▶ What is being asked
Check every line of the entries for the string "will" and return the ones that contain it.

Records from a dataset:
------------------------

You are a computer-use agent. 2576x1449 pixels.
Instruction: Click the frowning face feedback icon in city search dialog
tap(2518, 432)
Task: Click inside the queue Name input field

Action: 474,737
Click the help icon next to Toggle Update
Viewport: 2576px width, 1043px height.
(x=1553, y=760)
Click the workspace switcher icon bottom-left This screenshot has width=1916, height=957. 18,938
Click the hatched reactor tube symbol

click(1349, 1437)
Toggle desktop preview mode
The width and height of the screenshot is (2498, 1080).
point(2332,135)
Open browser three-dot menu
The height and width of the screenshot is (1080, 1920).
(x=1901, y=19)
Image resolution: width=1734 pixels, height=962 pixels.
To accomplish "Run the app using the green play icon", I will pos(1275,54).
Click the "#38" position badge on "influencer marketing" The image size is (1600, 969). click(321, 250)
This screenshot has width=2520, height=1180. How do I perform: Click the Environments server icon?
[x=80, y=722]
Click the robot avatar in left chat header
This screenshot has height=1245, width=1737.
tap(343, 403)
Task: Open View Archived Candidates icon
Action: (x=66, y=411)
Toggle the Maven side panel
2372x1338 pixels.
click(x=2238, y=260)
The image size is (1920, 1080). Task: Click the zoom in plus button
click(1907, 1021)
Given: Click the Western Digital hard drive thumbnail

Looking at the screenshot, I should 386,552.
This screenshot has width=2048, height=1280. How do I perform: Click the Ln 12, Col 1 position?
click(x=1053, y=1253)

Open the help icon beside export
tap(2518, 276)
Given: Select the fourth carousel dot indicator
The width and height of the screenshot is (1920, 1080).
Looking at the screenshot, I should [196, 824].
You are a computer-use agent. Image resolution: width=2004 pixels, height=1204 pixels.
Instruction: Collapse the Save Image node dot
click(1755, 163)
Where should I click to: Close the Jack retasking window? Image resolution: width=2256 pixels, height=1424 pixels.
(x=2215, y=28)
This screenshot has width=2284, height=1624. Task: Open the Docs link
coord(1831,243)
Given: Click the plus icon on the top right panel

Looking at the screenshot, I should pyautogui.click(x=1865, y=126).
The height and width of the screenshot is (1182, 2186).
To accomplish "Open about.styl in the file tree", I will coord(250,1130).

------------------------

▶ Answer for this exercise
To accomplish "Run the app using the green play icon", I will pos(1275,54).
To accomplish "Open about.styl in the file tree", I will coord(250,1130).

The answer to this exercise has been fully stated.